(Collected data entries)
#####

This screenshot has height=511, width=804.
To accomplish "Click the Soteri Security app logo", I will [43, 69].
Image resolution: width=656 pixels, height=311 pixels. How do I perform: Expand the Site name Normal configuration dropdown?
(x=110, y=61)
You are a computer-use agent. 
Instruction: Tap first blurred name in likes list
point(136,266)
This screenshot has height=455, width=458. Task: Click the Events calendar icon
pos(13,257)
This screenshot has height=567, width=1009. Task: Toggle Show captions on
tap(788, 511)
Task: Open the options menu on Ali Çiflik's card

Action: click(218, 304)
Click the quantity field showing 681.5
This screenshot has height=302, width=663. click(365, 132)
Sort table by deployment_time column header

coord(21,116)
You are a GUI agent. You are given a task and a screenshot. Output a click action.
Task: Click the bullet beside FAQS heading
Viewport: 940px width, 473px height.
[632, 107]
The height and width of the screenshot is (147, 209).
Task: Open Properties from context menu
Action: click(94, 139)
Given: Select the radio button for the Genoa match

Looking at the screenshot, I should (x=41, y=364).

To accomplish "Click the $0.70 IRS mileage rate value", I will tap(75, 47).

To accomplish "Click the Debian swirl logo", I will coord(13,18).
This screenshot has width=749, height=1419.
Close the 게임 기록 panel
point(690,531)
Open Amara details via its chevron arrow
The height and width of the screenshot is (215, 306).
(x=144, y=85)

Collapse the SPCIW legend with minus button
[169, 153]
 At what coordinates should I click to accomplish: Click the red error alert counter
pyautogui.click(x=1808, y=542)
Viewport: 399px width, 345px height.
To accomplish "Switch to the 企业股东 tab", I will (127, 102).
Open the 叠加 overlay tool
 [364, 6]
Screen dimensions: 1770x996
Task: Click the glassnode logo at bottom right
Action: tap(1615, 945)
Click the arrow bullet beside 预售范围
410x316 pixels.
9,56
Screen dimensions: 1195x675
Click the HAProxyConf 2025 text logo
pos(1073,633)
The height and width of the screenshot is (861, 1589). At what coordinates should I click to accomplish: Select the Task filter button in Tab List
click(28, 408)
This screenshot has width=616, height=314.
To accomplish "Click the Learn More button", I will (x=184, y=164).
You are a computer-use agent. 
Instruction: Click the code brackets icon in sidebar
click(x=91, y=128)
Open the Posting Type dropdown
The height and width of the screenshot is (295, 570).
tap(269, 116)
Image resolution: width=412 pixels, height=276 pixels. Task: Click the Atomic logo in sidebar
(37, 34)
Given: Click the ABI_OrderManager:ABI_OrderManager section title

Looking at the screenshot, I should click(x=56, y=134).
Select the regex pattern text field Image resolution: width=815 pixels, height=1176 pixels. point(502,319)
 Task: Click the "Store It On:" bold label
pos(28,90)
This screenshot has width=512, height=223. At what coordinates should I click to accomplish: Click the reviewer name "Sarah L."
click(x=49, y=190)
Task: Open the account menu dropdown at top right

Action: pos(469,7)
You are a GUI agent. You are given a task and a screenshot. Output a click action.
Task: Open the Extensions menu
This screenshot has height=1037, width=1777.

#####

*What the task requires*
An exact copy is needed of the closing lines of the entries above, counting from the one that contains "This screenshot has width=616, height=314." and including it and the last.

*Response box*
This screenshot has width=616, height=314.
To accomplish "Click the Learn More button", I will (x=184, y=164).
You are a computer-use agent. 
Instruction: Click the code brackets icon in sidebar
click(x=91, y=128)
Open the Posting Type dropdown
The height and width of the screenshot is (295, 570).
tap(269, 116)
Image resolution: width=412 pixels, height=276 pixels. Task: Click the Atomic logo in sidebar
(37, 34)
Given: Click the ABI_OrderManager:ABI_OrderManager section title

Looking at the screenshot, I should click(x=56, y=134).
Select the regex pattern text field Image resolution: width=815 pixels, height=1176 pixels. point(502,319)
 Task: Click the "Store It On:" bold label
pos(28,90)
This screenshot has width=512, height=223. At what coordinates should I click to accomplish: Click the reviewer name "Sarah L."
click(x=49, y=190)
Task: Open the account menu dropdown at top right

Action: pos(469,7)
You are a GUI agent. You are given a task and a screenshot. Output a click action.
Task: Open the Extensions menu
This screenshot has height=1037, width=1777.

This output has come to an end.